I will often include some writing component. Often a list. In my current Art 1 project students had to list 5 possible alphabet themes for an illustration project. They then had to create a list of 26 thing within a final theme to create their alphabet from. So a food theme would include 26 edible items.
Another way I incorporate writing is "Art Quote Monday." I do weekly writing with my students where they respond to an art quote with their interpretation of what is meant by the quote. What is the quote trying to say or teach? I do not correct their writing but I have 3 students share their responses, and I add my own idea into the mix, but let them know that there is no "right" answer. I tell them that the important point is to read, think, interpret, and write.
I do this each and every week that we have a full week of school.
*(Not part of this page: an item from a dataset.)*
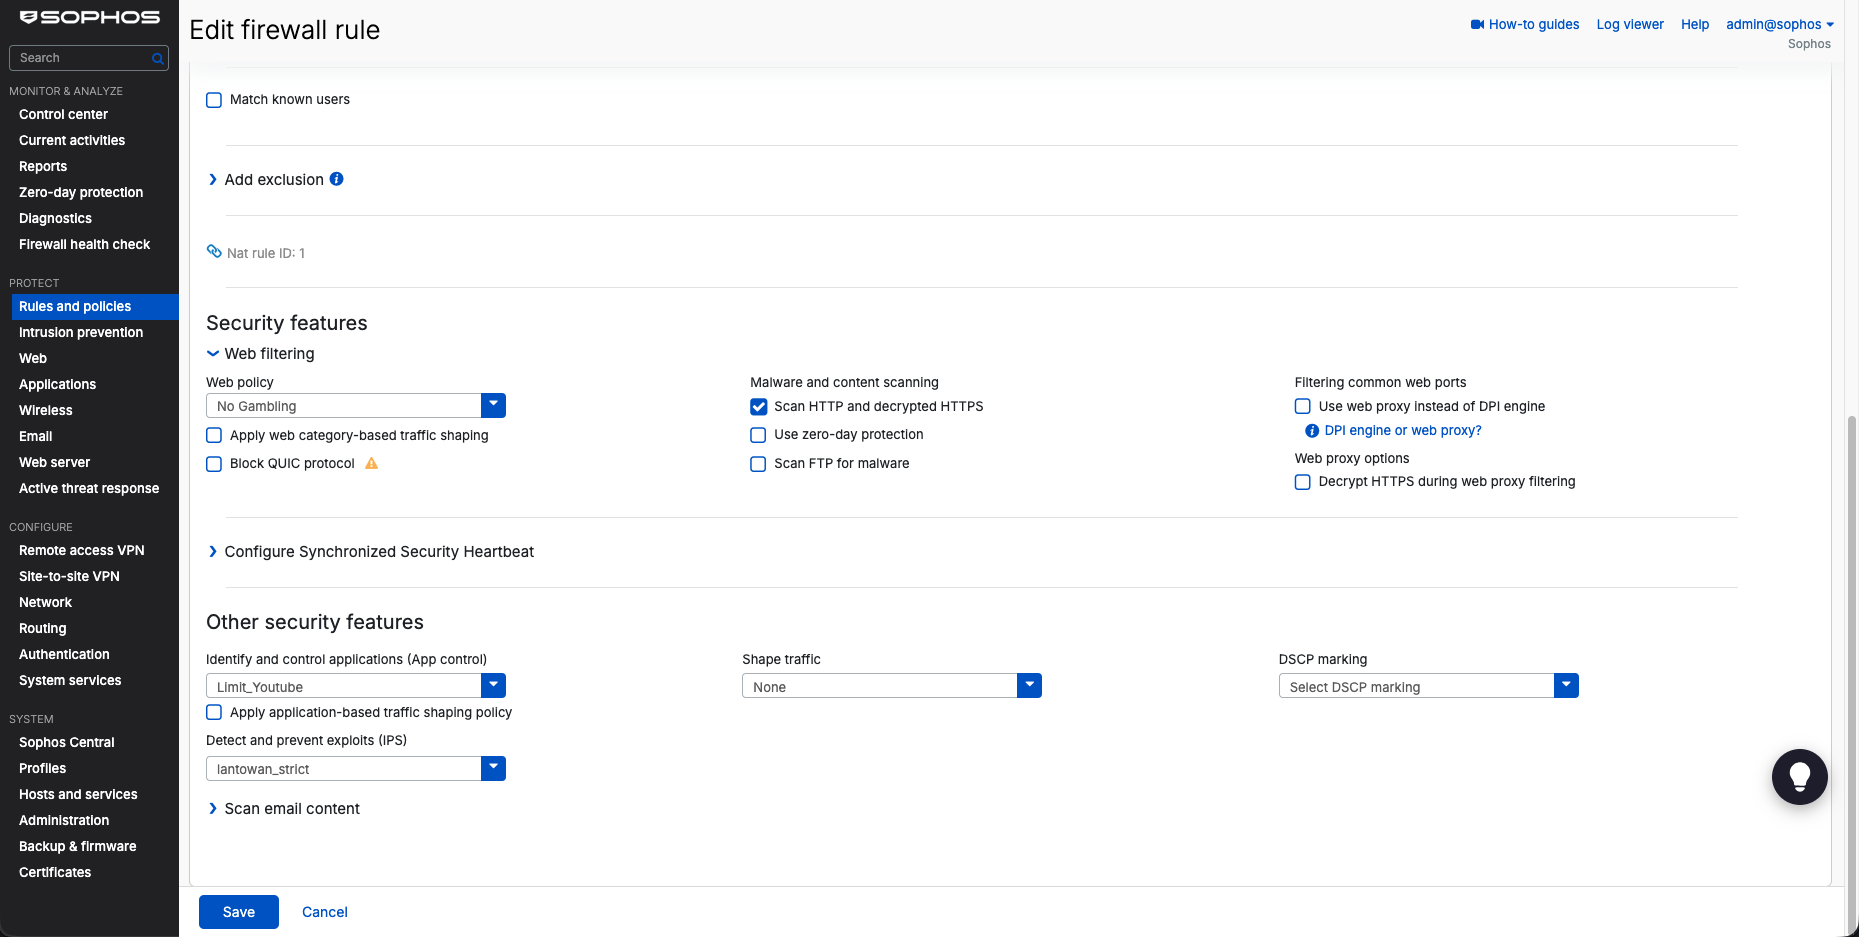This screenshot has width=1859, height=937.
Task: Open Intrusion prevention in sidebar
Action: [81, 332]
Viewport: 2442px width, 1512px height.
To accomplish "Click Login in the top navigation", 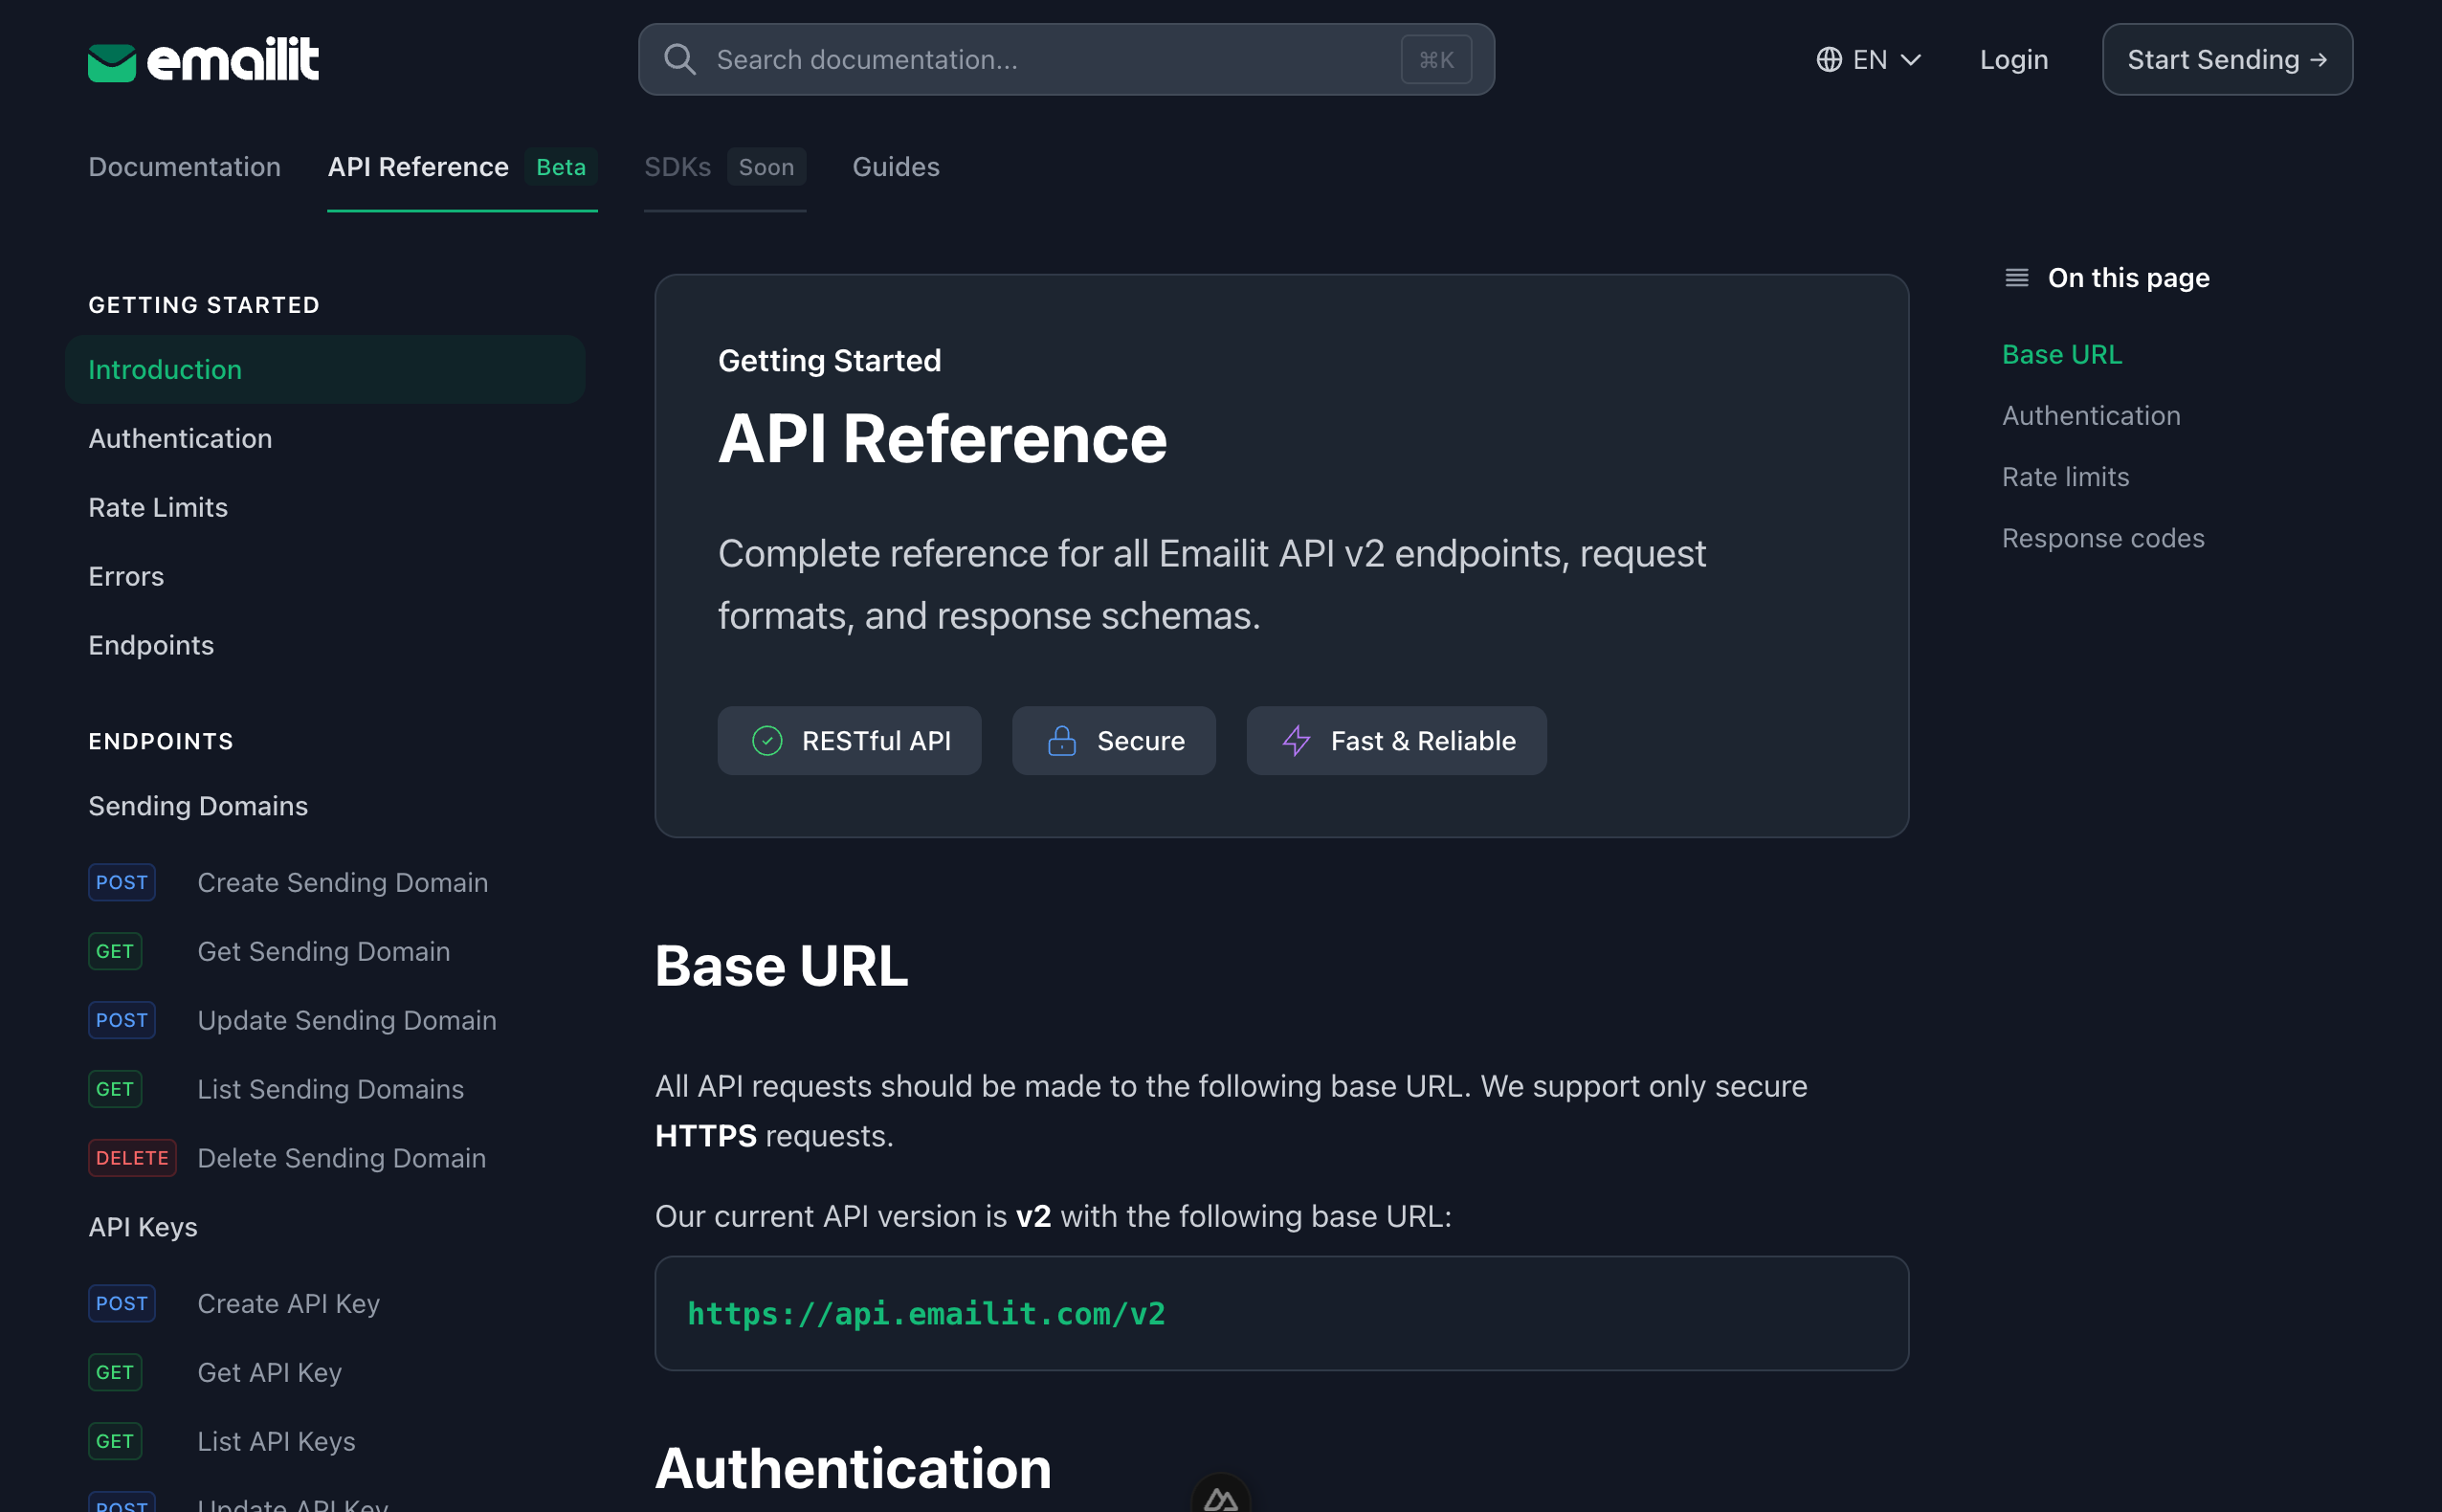I will 2013,59.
This takes about 5 minutes every Monday, and reinforces reading, writing, and problem solving skills that are very important.
Later in the year we create posters based on quotes they picked from a bucket. I put in enough so no 2 kids would have the same quote. They are allowed to pick 2 quotes and put back one. They are given another 5 minutes to trade. They write down their interpretation of the quote, use their cell phones to do a little research, and then they begin to sketch ideas which will become final projects. DETAILS HERE
When I need a sub plan for my students I often choose a video related to the art history component of our current project. While students watch, they need to write 20 facts about what they have seen, heard, or observed. I let them know that 1 and 2 word answers are not acceptable and they need to write in statements or sentences. At the end they need to summarize what they saw. These are simple things we can do that encourage student reading, comprehension, and writing.
Every year students have to do a short research paper for a grade. Here's my packet:
"The dead have come to life again! You'd think the government would be on high alert, schools would be closed, and there would be chaos everywhere... but no. Unlike pop-culture zombie movies, these dead folks are just as normal as they ever were, except partially decayed, but all-in-all, the same... Your art teacher, apparently a zombie sympathizer, has decided that this is the perfect opportunity for you to actually go out and meet a famous artist and interview them instead of writing a boring research paper..."
HERE is one more blog post on this topic, but my last comment is this... by implementing core content connections in all your lessons you do lose a tiny bit of art production time. But I have to say from experience that the quality of the work is higher when students take the time to read, think, write, and plan their work. Sometimes the desire to jump in and create can lead to the thought that these "extras" like writing and exploring core content connections is robbing us of production time, but I'd argue it enriches it.